Pelo contrário, Saâda Arbane estava “determinada a que, em nenhuma circunstância, esta história, tão singular, íntima e única, fosse usada por alguém”, especialmente porque isso poderia expo-la a um processo criminal na Argélia.
O processo cita uma entrevista com o escritor, publicada em setembro no semanário L'Obs, na qual foi questionado se o seu livro foi inspirado numa mulher real.
Kamel Daoud respondeu: “Sim, conheci uma mulher com uma cânula (...) Ela foi a verdadeira ‘metaforização’ desta história”.
Crítico do islamismo radical, o que lhe valeu uma ‘fatwa’ no seu país de nascimento (Argélia), o escritor há ganhara em 2015 o Prémio Goncourt de Melhor Primeiro Romance, com “Meursault, contra-investigação”, o seu único livro publicado em Portugal (Teodolito), obra que escreveu como uma resposta a “O Estrangeiro”, de Albert Camus.
Em dezembro, afirmou serem “completamente falsas” e resultado de manipulação as acusações de ter usado a história verídica de uma vítima da guerra civil argelina.
“Essa jovem mulher infeliz afirma que é a sua história.

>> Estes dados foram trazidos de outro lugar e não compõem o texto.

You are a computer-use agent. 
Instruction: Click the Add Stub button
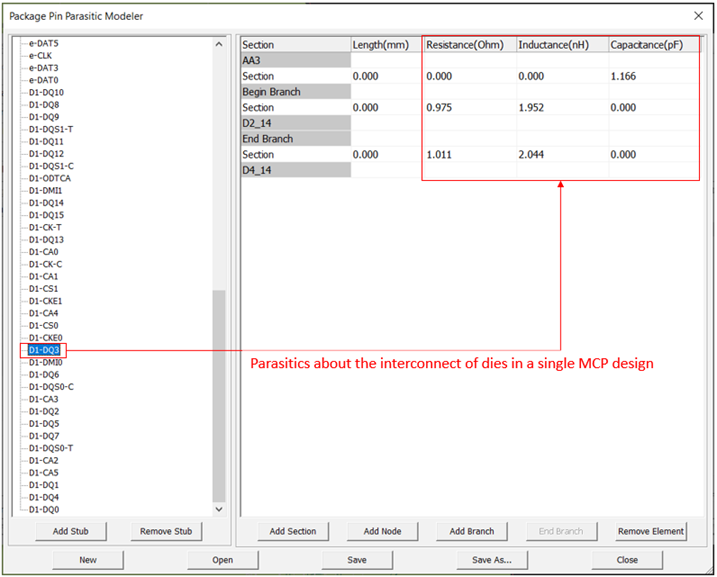70,531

Se consigo compreender a tragédia dela, a minha resposta é clara: isso é completamente falso”, escreveu numa crónica no semanário Le Point, com o qual colabora regularmente.
“Para além da ferida aparente, não há nada em comum entre o drama insuportável desta mulher e a personagem Aube. A ferida não é única. Infelizmente, é partilhada por muitas outras vítimas. É visível. É a de centenas de pessoas”, acrescentou, acusando a queixosa de ser “manipulada com o objetivo de atingir um objetivo: destruir um escritor (e) difamar a sua família”.
Antes, a sua editora já tinha denunciado “as violentas campanhas difamatórias orquestradas [contra o escritor] por certos meios de comunicação próximos de um regime cuja natureza é bem conhecida”.
“‘Houris’ é uma obra de ficção, não é uma biografia. É a história trágica de um povo. [...] ‘Houris’ não revela nenhum segredo médico. A cânula [para respirar e falar], a cicatriz e as tatuagens não são segredos médicos, e a vida dessa mulher não é um segredo, como provam os seus próprios testemunhos. Basta ler o romance para perceber que não há qualquer ligação, a não ser a tragédia de um país”, afirmou o autor, defendendo também a sua mulher, cujo “nome foi manchado pela difamação e pela mentira”.